▶ Prompt
Every line below that holds the string "icon" should be copied out.

>>>>>

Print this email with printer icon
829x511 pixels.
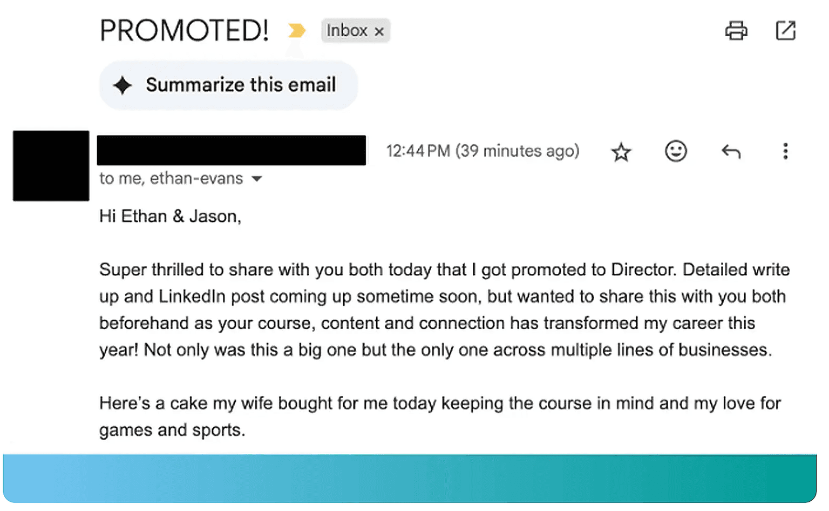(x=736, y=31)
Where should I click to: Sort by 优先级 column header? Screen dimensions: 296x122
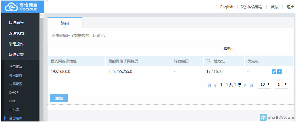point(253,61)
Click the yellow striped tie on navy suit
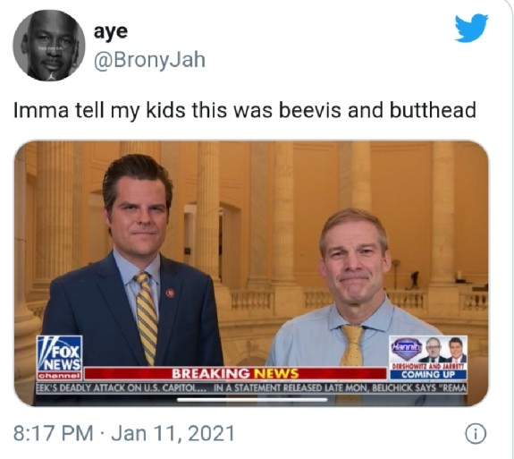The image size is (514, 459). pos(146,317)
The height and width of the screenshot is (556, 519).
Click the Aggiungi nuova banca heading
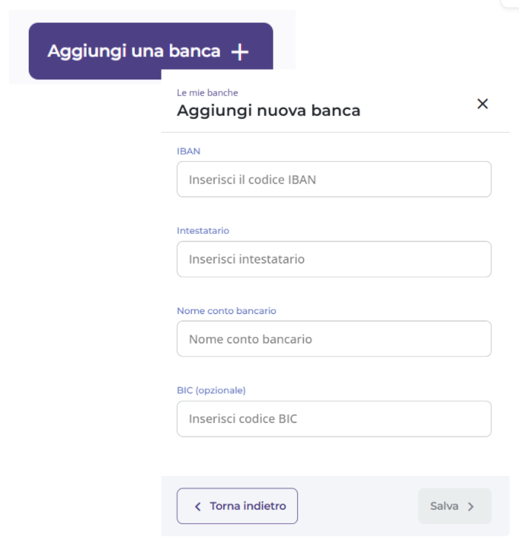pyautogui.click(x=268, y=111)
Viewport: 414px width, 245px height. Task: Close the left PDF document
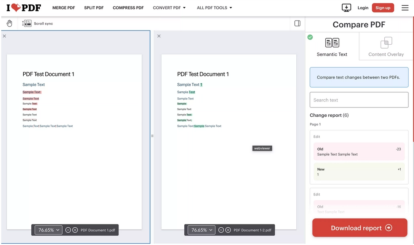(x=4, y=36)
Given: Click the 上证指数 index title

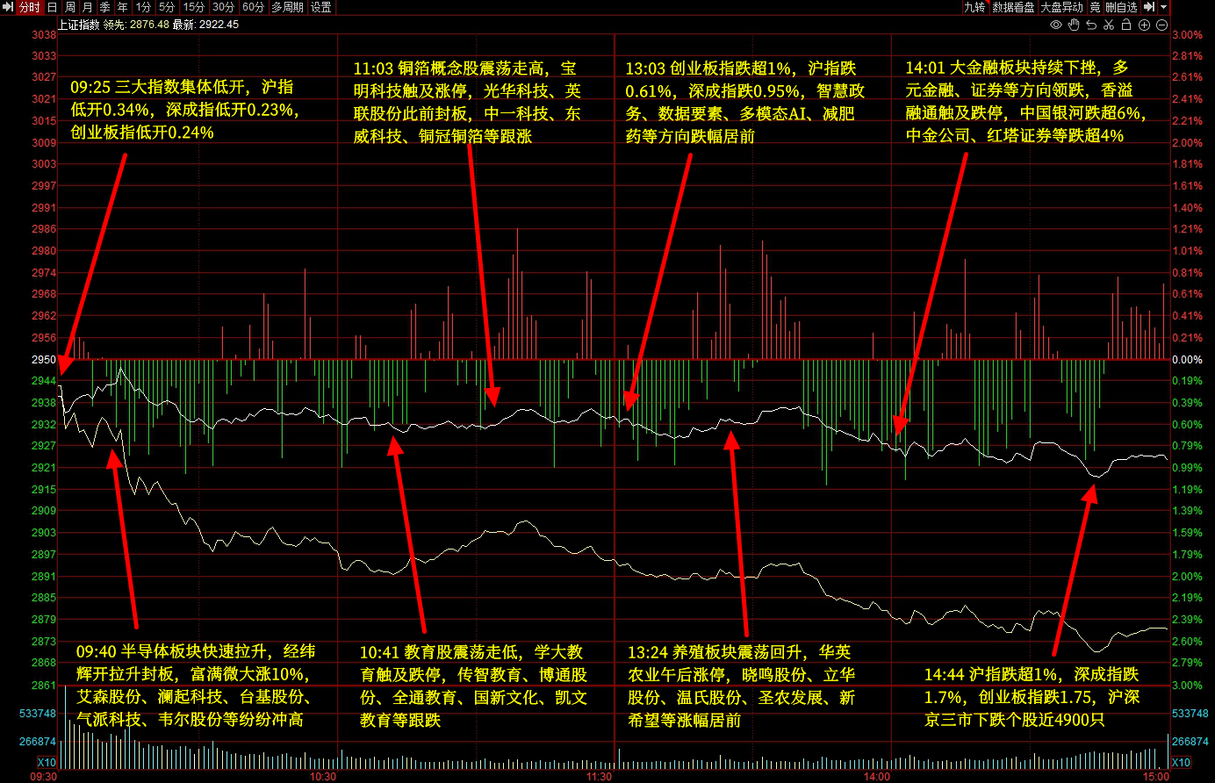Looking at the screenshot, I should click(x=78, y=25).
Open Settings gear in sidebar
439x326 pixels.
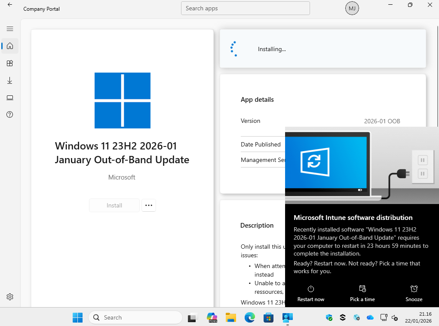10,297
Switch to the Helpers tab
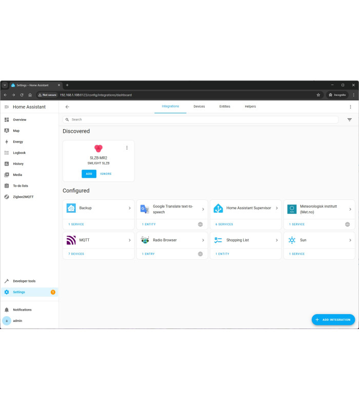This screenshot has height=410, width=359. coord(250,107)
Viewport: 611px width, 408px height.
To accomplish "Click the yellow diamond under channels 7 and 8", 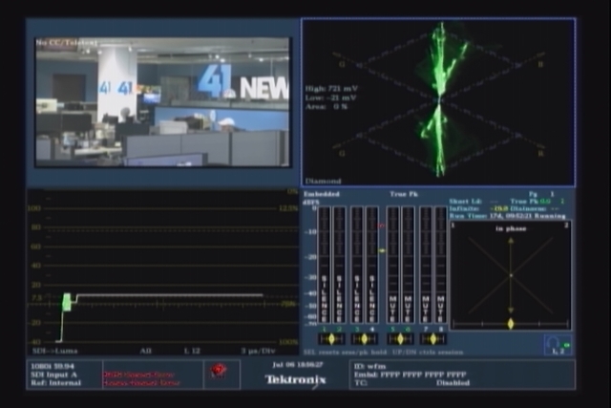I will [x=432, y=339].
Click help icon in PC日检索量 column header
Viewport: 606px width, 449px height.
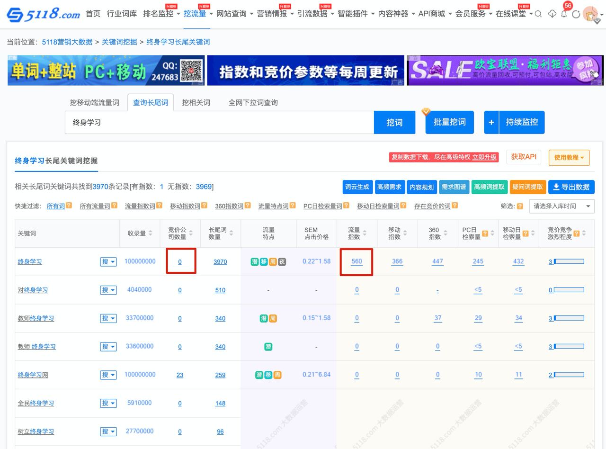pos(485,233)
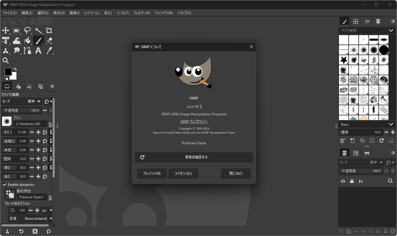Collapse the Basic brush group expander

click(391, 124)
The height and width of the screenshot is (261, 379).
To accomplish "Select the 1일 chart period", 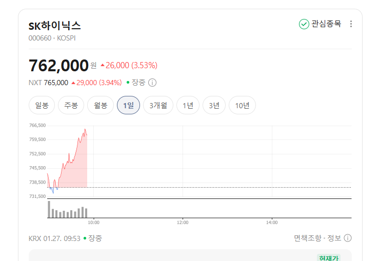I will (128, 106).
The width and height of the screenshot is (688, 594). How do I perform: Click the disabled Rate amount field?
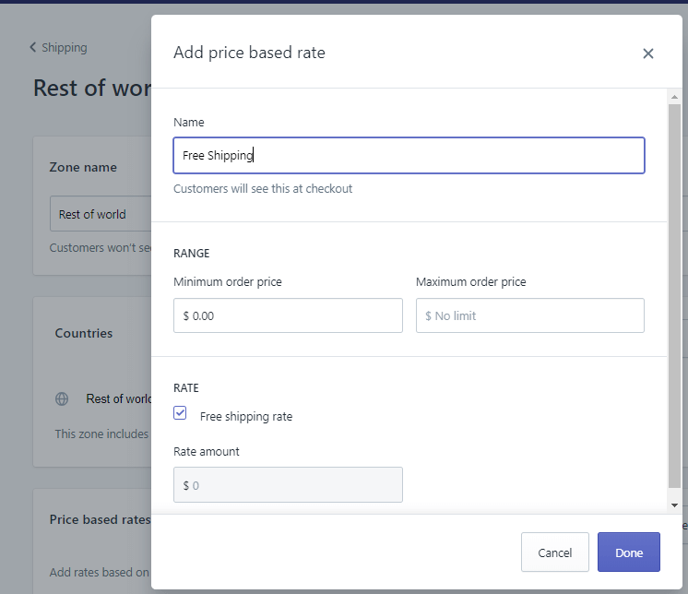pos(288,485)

<<<<<
>>>>>

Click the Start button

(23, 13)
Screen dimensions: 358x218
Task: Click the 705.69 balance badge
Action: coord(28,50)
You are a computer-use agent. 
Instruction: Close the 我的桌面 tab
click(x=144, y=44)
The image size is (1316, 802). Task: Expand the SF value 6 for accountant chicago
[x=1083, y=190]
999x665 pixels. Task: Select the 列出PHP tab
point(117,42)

<<<<<

▶ Written answer
Print this email with printer icon
Click help icon in PC日检索量 column header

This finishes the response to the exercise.